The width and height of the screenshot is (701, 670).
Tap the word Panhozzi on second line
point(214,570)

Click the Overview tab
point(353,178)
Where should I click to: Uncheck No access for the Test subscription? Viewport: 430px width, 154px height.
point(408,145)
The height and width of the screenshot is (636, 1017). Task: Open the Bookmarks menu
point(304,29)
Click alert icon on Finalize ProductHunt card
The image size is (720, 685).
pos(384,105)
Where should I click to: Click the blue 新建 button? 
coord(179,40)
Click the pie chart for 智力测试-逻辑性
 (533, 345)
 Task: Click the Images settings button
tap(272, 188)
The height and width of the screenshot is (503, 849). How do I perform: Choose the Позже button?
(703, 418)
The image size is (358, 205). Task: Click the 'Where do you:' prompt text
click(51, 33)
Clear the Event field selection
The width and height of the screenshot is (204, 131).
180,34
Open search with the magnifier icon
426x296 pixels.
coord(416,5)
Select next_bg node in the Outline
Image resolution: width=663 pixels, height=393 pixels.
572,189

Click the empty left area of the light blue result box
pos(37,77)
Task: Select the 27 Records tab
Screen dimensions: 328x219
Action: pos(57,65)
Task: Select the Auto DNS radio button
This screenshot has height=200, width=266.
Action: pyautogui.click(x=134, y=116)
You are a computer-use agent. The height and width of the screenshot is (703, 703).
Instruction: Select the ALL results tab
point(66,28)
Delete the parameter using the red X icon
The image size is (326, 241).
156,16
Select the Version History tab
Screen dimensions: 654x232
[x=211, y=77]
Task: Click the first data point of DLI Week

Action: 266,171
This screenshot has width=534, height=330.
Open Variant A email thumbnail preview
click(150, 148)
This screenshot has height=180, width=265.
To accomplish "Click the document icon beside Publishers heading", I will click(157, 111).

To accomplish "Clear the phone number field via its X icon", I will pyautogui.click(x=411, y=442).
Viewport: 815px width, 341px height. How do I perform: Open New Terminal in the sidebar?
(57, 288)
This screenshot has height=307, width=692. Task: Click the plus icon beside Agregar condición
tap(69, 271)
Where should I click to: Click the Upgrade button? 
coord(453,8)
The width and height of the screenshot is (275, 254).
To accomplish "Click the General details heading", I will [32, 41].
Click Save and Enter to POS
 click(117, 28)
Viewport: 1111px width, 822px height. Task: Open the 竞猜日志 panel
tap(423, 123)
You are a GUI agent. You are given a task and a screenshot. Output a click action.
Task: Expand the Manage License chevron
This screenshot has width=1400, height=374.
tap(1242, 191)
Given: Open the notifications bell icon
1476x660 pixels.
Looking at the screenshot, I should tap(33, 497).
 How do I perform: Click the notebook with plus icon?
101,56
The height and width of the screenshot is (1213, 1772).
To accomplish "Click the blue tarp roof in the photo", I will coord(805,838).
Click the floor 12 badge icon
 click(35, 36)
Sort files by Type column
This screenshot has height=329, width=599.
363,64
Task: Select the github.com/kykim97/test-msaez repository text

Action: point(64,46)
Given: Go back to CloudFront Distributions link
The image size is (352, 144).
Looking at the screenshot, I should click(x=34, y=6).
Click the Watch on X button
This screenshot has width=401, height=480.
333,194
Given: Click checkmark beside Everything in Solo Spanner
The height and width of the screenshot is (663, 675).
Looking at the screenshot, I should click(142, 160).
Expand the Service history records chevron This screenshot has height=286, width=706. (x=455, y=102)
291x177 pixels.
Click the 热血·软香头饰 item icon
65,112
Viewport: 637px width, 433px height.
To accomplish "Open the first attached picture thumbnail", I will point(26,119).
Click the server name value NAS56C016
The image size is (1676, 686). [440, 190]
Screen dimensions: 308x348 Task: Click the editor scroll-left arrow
__________
### [YOUR INSTRUCTIONS]
Using the entries above, tally every line that holds the word "agent". Answer with that number only.

### [OUTPUT]
2